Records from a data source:
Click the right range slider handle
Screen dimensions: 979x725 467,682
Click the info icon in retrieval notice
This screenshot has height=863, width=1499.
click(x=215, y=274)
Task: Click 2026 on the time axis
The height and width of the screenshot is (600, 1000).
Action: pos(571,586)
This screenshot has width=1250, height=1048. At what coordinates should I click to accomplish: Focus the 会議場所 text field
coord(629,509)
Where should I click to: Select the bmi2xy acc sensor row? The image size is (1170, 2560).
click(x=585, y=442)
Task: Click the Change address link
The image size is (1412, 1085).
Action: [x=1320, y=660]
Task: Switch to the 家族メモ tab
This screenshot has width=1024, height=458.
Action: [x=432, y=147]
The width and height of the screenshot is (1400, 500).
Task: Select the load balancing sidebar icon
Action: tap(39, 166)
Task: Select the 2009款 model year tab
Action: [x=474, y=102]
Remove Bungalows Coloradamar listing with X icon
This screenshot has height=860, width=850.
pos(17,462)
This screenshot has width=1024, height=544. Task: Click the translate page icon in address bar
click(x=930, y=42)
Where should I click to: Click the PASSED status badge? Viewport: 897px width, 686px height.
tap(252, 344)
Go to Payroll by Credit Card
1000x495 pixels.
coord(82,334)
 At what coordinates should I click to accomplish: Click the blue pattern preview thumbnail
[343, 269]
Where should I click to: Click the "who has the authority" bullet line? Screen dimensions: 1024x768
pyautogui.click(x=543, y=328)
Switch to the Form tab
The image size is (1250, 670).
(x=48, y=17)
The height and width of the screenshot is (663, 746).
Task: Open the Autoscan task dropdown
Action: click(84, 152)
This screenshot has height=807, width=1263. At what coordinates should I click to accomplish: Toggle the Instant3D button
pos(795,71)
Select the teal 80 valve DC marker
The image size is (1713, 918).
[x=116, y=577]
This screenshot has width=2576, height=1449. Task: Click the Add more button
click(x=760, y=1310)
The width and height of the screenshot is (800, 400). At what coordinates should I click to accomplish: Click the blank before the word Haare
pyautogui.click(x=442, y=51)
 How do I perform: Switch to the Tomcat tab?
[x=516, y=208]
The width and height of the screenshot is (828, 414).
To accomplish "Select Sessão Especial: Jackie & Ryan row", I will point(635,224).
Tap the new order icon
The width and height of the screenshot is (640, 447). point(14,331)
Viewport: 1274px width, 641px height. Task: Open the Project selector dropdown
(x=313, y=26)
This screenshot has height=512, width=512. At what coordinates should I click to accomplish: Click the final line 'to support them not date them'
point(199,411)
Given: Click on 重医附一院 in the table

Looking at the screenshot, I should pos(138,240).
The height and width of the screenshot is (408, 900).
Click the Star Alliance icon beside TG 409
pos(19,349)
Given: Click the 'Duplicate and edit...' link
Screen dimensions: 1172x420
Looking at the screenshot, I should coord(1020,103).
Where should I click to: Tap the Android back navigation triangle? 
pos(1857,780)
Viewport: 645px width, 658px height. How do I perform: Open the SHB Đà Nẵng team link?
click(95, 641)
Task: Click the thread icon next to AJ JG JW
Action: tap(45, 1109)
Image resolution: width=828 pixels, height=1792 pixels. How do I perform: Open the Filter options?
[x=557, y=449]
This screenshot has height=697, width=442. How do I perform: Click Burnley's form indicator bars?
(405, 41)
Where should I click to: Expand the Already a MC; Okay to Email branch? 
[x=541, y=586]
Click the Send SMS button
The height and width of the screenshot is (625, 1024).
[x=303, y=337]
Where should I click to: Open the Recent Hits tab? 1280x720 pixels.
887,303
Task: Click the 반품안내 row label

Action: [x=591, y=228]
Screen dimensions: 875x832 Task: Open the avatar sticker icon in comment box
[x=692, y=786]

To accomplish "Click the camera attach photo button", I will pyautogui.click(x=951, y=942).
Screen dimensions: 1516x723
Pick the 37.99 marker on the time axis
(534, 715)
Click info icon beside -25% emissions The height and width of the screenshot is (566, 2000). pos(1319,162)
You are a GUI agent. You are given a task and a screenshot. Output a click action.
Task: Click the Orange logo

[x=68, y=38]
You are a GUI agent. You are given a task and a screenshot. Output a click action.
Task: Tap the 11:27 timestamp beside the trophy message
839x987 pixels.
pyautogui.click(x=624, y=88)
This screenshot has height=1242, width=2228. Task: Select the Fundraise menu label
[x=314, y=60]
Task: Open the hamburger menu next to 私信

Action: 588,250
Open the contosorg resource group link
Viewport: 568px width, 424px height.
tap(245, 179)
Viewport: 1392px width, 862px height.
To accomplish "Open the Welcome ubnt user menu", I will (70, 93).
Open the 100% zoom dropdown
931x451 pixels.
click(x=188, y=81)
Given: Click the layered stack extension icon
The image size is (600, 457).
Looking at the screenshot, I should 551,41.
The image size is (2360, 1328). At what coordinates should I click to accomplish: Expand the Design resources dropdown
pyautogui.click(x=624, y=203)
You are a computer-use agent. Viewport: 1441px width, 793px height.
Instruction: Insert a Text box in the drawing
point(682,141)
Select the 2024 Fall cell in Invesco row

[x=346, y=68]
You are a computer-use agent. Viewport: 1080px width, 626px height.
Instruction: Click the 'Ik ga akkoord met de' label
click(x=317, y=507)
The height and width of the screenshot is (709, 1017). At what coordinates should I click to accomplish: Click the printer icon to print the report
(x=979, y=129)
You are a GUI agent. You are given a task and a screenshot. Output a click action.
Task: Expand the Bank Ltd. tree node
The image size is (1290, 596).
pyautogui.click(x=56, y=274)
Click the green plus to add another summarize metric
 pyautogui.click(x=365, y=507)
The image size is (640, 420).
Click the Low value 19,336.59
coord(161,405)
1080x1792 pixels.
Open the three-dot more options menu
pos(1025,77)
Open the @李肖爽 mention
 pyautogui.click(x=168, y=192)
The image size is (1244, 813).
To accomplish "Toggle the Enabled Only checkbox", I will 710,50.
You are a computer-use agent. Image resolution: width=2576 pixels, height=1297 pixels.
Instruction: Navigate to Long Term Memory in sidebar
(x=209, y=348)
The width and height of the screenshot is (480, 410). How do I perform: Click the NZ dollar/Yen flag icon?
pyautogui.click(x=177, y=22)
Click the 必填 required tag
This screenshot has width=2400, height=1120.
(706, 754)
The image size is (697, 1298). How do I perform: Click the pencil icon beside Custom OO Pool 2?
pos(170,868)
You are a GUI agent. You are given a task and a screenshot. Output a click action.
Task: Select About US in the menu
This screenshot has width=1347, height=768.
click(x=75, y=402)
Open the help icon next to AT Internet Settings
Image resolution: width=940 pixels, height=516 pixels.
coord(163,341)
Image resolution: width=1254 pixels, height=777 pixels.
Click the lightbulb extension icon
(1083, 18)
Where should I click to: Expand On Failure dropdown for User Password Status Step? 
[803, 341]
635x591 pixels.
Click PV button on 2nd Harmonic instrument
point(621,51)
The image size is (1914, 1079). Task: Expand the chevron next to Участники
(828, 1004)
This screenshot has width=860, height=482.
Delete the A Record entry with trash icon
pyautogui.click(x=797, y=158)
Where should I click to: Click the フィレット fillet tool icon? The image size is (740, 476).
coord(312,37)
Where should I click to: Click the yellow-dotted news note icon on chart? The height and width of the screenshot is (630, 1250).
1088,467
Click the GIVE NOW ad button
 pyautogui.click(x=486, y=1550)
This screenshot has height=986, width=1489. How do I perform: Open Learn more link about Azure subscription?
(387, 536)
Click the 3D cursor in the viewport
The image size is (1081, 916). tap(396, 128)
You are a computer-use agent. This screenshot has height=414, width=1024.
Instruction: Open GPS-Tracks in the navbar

§ **WHAT YOU HAVE TO DO**:
Word for word, write out each entry shown above.

§ **SOLUTION FOR THIS TASK**:
Click the right range slider handle
Screen dimensions: 979x725 467,682
Click the info icon in retrieval notice
This screenshot has height=863, width=1499.
click(x=215, y=274)
Task: Click 2026 on the time axis
The height and width of the screenshot is (600, 1000).
Action: pos(571,586)
This screenshot has width=1250, height=1048. At what coordinates should I click to accomplish: Focus the 会議場所 text field
coord(629,509)
Where should I click to: Select the bmi2xy acc sensor row? The image size is (1170, 2560).
click(x=585, y=442)
Task: Click the Change address link
The image size is (1412, 1085).
Action: [x=1320, y=660]
Task: Switch to the 家族メモ tab
This screenshot has width=1024, height=458.
Action: [x=432, y=147]
The width and height of the screenshot is (1400, 500).
Task: Select the load balancing sidebar icon
Action: tap(39, 166)
Task: Select the 2009款 model year tab
Action: [x=474, y=102]
Remove Bungalows Coloradamar listing with X icon
This screenshot has height=860, width=850.
pos(17,462)
This screenshot has width=1024, height=544. Task: Click the translate page icon in address bar
click(x=930, y=42)
Where should I click to: Click the PASSED status badge? Viewport: 897px width, 686px height.
tap(252, 344)
Go to Payroll by Credit Card
1000x495 pixels.
coord(82,334)
 At what coordinates should I click to accomplish: Click the blue pattern preview thumbnail
[343, 269]
Where should I click to: Click the "who has the authority" bullet line? Screen dimensions: 1024x768
pyautogui.click(x=543, y=328)
Switch to the Form tab
The image size is (1250, 670).
(x=48, y=17)
The height and width of the screenshot is (663, 746).
Task: Open the Autoscan task dropdown
Action: click(84, 152)
This screenshot has height=807, width=1263. At what coordinates should I click to accomplish: Toggle the Instant3D button
pos(795,71)
Select the teal 80 valve DC marker
The image size is (1713, 918).
[x=116, y=577]
This screenshot has width=2576, height=1449. Task: Click the Add more button
click(x=760, y=1310)
The width and height of the screenshot is (800, 400). At what coordinates should I click to accomplish: Click the blank before the word Haare
pyautogui.click(x=442, y=51)
 How do I perform: Switch to the Tomcat tab?
[x=516, y=208]
The width and height of the screenshot is (828, 414).
To accomplish "Select Sessão Especial: Jackie & Ryan row", I will point(635,224).
Tap the new order icon
The width and height of the screenshot is (640, 447). point(14,331)
Viewport: 1274px width, 641px height. Task: Open the Project selector dropdown
(x=313, y=26)
This screenshot has height=512, width=512. At what coordinates should I click to accomplish: Click the final line 'to support them not date them'
point(199,411)
Given: Click on 重医附一院 in the table

Looking at the screenshot, I should pos(138,240).
The height and width of the screenshot is (408, 900).
Click the Star Alliance icon beside TG 409
pos(19,349)
Given: Click the 'Duplicate and edit...' link
Screen dimensions: 1172x420
Looking at the screenshot, I should coord(1020,103).
Where should I click to: Tap the Android back navigation triangle? 
pos(1857,780)
Viewport: 645px width, 658px height. How do I perform: Open the SHB Đà Nẵng team link?
click(95, 641)
Task: Click the thread icon next to AJ JG JW
Action: tap(45, 1109)
Image resolution: width=828 pixels, height=1792 pixels. How do I perform: Open the Filter options?
[x=557, y=449]
This screenshot has height=697, width=442. How do I perform: Click Burnley's form indicator bars?
(405, 41)
Where should I click to: Expand the Already a MC; Okay to Email branch? 
[x=541, y=586]
Click the Send SMS button
The height and width of the screenshot is (625, 1024).
[x=303, y=337]
Where should I click to: Open the Recent Hits tab? 1280x720 pixels.
887,303
Task: Click the 반품안내 row label

Action: [x=591, y=228]
Screen dimensions: 875x832 Task: Open the avatar sticker icon in comment box
[x=692, y=786]

To accomplish "Click the camera attach photo button", I will pyautogui.click(x=951, y=942).
Screen dimensions: 1516x723
Pick the 37.99 marker on the time axis
(534, 715)
Click info icon beside -25% emissions The height and width of the screenshot is (566, 2000). pos(1319,162)
You are a GUI agent. You are given a task and a screenshot. Output a click action.
Task: Click the Orange logo

[x=68, y=38]
You are a GUI agent. You are given a task and a screenshot. Output a click action.
Task: Tap the 11:27 timestamp beside the trophy message
839x987 pixels.
pyautogui.click(x=624, y=88)
This screenshot has height=1242, width=2228. Task: Select the Fundraise menu label
[x=314, y=60]
Task: Open the hamburger menu next to 私信

Action: 588,250
Open the contosorg resource group link
Viewport: 568px width, 424px height.
tap(245, 179)
Viewport: 1392px width, 862px height.
To accomplish "Open the Welcome ubnt user menu", I will (70, 93).
Open the 100% zoom dropdown
931x451 pixels.
click(x=188, y=81)
Given: Click the layered stack extension icon
The image size is (600, 457).
Looking at the screenshot, I should 551,41.
The image size is (2360, 1328). At what coordinates should I click to accomplish: Expand the Design resources dropdown
pyautogui.click(x=624, y=203)
You are a computer-use agent. Viewport: 1441px width, 793px height.
Instruction: Insert a Text box in the drawing
point(682,141)
Select the 2024 Fall cell in Invesco row

[x=346, y=68]
You are a computer-use agent. Viewport: 1080px width, 626px height.
Instruction: Click the 'Ik ga akkoord met de' label
click(x=317, y=507)
The height and width of the screenshot is (709, 1017). At what coordinates should I click to accomplish: Click the printer icon to print the report
(x=979, y=129)
You are a GUI agent. You are given a task and a screenshot. Output a click action.
Task: Expand the Bank Ltd. tree node
The image size is (1290, 596).
pyautogui.click(x=56, y=274)
Click the green plus to add another summarize metric
 pyautogui.click(x=365, y=507)
The image size is (640, 420).
Click the Low value 19,336.59
coord(161,405)
1080x1792 pixels.
Open the three-dot more options menu
pos(1025,77)
Open the @李肖爽 mention
 pyautogui.click(x=168, y=192)
The image size is (1244, 813).
To accomplish "Toggle the Enabled Only checkbox", I will 710,50.
You are a computer-use agent. Image resolution: width=2576 pixels, height=1297 pixels.
Instruction: Navigate to Long Term Memory in sidebar
(x=209, y=348)
The width and height of the screenshot is (480, 410). How do I perform: Click the NZ dollar/Yen flag icon?
pyautogui.click(x=177, y=22)
Click the 必填 required tag
This screenshot has width=2400, height=1120.
(706, 754)
The image size is (697, 1298). How do I perform: Click the pencil icon beside Custom OO Pool 2?
pos(170,868)
You are a GUI agent. You are given a task and a screenshot. Output a click action.
Task: Select About US in the menu
This screenshot has width=1347, height=768.
click(x=75, y=402)
Open the help icon next to AT Internet Settings
Image resolution: width=940 pixels, height=516 pixels.
coord(163,341)
Image resolution: width=1254 pixels, height=777 pixels.
Click the lightbulb extension icon
(1083, 18)
Where should I click to: Expand On Failure dropdown for User Password Status Step? 
[803, 341]
635x591 pixels.
Click PV button on 2nd Harmonic instrument
point(621,51)
The image size is (1914, 1079). Task: Expand the chevron next to Участники
(828, 1004)
This screenshot has width=860, height=482.
Delete the A Record entry with trash icon
pyautogui.click(x=797, y=158)
Where should I click to: Click the フィレット fillet tool icon? The image size is (740, 476).
coord(312,37)
Where should I click to: Click the yellow-dotted news note icon on chart? The height and width of the screenshot is (630, 1250).
1088,467
Click the GIVE NOW ad button
 pyautogui.click(x=486, y=1550)
This screenshot has height=986, width=1489. How do I perform: Open Learn more link about Azure subscription?
(387, 536)
Click the 3D cursor in the viewport
The image size is (1081, 916). tap(396, 128)
You are a computer-use agent. This screenshot has height=414, width=1024.
Instruction: Open GPS-Tracks in the navbar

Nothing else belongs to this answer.